## What you need to do
Please go through the items below and copy out every line that contains the string "Expand". The match is case-sensitive.

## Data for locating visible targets
>> begin
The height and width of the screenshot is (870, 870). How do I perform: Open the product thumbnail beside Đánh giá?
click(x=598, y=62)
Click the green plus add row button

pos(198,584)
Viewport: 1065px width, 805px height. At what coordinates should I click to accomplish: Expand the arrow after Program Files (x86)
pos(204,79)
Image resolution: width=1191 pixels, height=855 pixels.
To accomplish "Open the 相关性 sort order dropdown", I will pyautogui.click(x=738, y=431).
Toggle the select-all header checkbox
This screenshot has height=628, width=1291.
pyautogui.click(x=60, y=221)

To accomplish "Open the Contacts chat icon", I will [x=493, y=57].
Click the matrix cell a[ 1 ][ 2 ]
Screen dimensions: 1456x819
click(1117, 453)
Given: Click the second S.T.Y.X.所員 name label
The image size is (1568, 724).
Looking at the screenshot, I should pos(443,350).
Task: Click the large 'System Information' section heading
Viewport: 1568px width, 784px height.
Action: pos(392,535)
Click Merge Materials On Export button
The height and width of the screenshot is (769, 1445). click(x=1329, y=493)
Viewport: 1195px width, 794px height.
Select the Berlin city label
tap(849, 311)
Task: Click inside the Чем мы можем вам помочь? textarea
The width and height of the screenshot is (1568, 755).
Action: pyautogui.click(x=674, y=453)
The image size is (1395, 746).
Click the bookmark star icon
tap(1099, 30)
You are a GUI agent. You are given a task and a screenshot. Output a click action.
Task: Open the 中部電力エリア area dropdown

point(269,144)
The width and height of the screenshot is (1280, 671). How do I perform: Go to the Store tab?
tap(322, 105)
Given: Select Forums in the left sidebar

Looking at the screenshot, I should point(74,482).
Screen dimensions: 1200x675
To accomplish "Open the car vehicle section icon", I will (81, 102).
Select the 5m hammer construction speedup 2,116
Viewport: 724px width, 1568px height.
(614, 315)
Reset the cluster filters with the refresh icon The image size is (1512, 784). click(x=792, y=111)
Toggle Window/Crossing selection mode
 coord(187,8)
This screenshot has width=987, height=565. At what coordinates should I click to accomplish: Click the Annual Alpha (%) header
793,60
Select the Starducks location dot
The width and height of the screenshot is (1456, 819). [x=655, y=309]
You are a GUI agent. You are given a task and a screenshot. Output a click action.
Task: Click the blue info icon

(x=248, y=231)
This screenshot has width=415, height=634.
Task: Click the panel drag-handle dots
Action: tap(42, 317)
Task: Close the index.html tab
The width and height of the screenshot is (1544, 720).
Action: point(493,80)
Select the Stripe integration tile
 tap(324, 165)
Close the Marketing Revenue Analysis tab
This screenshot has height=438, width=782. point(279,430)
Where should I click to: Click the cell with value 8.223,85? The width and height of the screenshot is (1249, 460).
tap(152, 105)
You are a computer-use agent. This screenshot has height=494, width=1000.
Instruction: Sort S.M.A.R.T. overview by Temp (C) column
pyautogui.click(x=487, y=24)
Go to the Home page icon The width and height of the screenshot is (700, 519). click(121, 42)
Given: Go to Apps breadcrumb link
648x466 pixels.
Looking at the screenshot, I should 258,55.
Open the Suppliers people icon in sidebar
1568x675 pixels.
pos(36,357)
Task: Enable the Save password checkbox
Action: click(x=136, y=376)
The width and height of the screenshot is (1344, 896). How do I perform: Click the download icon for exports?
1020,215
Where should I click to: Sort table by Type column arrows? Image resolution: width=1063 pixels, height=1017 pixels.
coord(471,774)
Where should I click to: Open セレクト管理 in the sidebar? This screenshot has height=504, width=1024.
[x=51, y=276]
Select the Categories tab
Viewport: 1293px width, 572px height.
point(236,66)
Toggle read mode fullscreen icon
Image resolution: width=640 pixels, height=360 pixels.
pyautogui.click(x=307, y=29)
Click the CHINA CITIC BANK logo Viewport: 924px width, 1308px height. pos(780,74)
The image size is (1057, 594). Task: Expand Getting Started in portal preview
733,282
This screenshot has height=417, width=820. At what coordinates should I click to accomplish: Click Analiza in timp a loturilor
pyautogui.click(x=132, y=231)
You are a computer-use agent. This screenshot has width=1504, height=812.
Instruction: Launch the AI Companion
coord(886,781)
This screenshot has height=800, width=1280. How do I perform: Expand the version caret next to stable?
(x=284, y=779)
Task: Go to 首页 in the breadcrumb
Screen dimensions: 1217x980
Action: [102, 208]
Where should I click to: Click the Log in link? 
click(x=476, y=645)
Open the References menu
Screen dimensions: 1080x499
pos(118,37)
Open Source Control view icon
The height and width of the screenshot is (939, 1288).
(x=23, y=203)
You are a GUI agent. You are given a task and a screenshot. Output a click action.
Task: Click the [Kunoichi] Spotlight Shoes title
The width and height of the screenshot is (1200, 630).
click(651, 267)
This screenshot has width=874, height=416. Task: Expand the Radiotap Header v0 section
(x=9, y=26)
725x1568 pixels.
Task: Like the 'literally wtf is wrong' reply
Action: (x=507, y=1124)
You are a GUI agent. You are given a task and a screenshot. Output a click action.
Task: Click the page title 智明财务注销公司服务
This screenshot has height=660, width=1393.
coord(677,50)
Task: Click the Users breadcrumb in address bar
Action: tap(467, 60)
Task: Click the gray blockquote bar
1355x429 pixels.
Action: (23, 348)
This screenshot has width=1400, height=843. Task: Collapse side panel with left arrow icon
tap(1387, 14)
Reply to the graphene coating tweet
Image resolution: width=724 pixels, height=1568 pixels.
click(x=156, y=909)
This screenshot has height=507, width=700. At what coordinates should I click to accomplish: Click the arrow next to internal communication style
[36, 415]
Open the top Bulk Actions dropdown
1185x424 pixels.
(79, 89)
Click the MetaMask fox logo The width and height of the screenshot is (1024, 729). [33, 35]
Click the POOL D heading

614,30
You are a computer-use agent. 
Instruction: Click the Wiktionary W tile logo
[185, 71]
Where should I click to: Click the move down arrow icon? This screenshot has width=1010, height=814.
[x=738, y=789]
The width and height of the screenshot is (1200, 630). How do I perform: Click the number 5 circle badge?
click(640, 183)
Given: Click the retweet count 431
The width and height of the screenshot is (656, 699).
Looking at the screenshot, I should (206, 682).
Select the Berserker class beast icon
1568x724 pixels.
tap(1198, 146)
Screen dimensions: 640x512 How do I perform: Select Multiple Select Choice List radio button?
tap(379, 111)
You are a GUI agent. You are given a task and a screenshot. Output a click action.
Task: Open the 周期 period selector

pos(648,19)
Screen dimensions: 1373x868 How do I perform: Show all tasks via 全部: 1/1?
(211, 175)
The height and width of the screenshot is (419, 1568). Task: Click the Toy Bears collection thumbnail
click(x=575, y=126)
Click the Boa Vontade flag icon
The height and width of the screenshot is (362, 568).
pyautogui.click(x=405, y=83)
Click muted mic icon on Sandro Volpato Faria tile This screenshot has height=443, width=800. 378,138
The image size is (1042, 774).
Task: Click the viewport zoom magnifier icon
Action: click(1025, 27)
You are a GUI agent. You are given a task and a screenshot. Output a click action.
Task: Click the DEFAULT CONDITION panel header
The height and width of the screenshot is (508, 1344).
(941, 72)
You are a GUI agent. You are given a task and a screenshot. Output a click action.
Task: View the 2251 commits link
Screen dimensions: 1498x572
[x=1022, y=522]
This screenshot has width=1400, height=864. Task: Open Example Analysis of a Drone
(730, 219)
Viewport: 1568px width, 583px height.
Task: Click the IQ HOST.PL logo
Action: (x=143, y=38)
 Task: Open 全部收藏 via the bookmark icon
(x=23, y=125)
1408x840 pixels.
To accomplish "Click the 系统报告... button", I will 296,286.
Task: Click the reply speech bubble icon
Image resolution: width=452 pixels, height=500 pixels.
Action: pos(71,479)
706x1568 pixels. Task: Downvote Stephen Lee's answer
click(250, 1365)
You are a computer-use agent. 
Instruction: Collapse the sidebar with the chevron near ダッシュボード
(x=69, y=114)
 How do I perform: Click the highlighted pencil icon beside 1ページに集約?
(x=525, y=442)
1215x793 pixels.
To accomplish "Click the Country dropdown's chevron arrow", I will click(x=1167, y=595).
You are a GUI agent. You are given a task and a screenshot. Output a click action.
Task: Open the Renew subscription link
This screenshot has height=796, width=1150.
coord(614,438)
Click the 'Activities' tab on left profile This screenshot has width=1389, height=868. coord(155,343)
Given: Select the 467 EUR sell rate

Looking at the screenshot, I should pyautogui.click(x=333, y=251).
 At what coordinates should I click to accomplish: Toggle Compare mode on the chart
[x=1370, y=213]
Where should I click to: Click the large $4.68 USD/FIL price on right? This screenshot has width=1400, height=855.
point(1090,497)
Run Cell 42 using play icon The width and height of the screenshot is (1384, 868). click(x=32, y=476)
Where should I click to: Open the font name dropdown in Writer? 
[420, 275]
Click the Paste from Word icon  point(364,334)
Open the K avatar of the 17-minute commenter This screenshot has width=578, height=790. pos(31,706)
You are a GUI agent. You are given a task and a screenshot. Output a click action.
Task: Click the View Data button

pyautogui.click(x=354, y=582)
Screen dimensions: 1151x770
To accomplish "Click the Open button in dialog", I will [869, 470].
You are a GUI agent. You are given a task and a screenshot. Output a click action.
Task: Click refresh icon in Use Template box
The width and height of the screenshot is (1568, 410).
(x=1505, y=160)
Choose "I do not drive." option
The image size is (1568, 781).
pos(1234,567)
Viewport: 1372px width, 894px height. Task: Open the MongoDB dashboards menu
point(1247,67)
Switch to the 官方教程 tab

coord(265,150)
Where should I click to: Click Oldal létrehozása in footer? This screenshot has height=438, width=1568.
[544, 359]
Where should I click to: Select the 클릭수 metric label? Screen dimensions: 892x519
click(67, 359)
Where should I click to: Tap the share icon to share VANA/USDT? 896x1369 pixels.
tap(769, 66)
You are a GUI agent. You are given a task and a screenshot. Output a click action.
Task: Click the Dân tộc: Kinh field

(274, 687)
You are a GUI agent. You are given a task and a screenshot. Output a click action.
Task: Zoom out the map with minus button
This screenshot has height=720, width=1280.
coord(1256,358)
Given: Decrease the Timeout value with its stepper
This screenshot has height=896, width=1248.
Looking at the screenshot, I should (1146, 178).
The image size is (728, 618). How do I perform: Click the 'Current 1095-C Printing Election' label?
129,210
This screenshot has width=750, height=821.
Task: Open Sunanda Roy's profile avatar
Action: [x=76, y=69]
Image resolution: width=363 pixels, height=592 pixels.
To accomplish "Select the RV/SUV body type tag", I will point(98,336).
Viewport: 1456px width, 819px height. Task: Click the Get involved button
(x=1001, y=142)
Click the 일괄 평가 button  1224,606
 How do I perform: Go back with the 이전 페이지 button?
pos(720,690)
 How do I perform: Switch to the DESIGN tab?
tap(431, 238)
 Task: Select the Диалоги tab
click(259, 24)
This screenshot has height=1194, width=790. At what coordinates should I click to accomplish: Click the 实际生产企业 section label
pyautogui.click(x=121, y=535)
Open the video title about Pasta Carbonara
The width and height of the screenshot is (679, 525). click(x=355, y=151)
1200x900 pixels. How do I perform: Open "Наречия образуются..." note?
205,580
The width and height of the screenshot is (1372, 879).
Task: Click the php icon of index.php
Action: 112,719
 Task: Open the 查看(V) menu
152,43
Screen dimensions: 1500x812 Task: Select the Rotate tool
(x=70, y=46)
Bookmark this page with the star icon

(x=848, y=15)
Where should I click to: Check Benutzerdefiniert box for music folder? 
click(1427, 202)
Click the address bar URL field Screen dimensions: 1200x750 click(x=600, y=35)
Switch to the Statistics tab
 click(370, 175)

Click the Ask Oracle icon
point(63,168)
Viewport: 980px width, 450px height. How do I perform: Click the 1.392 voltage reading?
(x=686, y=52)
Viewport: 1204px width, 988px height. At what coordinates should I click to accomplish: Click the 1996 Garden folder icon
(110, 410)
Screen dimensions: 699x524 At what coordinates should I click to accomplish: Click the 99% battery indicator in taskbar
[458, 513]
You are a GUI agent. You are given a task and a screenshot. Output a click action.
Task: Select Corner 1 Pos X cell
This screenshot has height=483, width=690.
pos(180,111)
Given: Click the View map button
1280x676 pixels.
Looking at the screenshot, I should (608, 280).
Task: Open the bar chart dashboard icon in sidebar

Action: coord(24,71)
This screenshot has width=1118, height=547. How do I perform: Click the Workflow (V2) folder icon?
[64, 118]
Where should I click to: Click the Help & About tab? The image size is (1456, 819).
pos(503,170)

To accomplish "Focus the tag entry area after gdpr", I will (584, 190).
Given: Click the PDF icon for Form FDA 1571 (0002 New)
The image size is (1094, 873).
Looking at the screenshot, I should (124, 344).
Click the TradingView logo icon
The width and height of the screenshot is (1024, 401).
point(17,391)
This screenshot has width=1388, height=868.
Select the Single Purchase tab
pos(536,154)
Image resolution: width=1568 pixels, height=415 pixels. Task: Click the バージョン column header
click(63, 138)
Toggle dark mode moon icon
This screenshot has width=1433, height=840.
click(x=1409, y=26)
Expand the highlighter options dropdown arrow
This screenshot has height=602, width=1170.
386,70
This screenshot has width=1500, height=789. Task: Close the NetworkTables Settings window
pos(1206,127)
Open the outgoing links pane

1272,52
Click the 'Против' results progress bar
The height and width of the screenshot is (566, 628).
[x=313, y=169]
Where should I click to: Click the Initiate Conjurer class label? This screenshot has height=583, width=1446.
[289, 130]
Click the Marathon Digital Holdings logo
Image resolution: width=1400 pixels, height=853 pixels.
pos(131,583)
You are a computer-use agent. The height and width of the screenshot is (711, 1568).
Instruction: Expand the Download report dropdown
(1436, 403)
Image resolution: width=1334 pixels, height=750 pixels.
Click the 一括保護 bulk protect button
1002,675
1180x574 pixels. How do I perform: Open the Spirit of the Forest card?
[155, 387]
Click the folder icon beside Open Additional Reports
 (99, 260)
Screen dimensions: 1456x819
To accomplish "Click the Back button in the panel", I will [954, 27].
>> end
## Task output
Viewport: 1065px width, 805px height. At what coordinates should I click to accomplish: Expand the arrow after Program Files (x86)
The image size is (1057, 594). Task: Expand Getting Started in portal preview
This screenshot has height=800, width=1280. How do I perform: Expand the version caret next to stable?
This screenshot has width=874, height=416. Task: Expand the Radiotap Header v0 section
Expand the highlighter options dropdown arrow
Instruction: Expand the Download report dropdown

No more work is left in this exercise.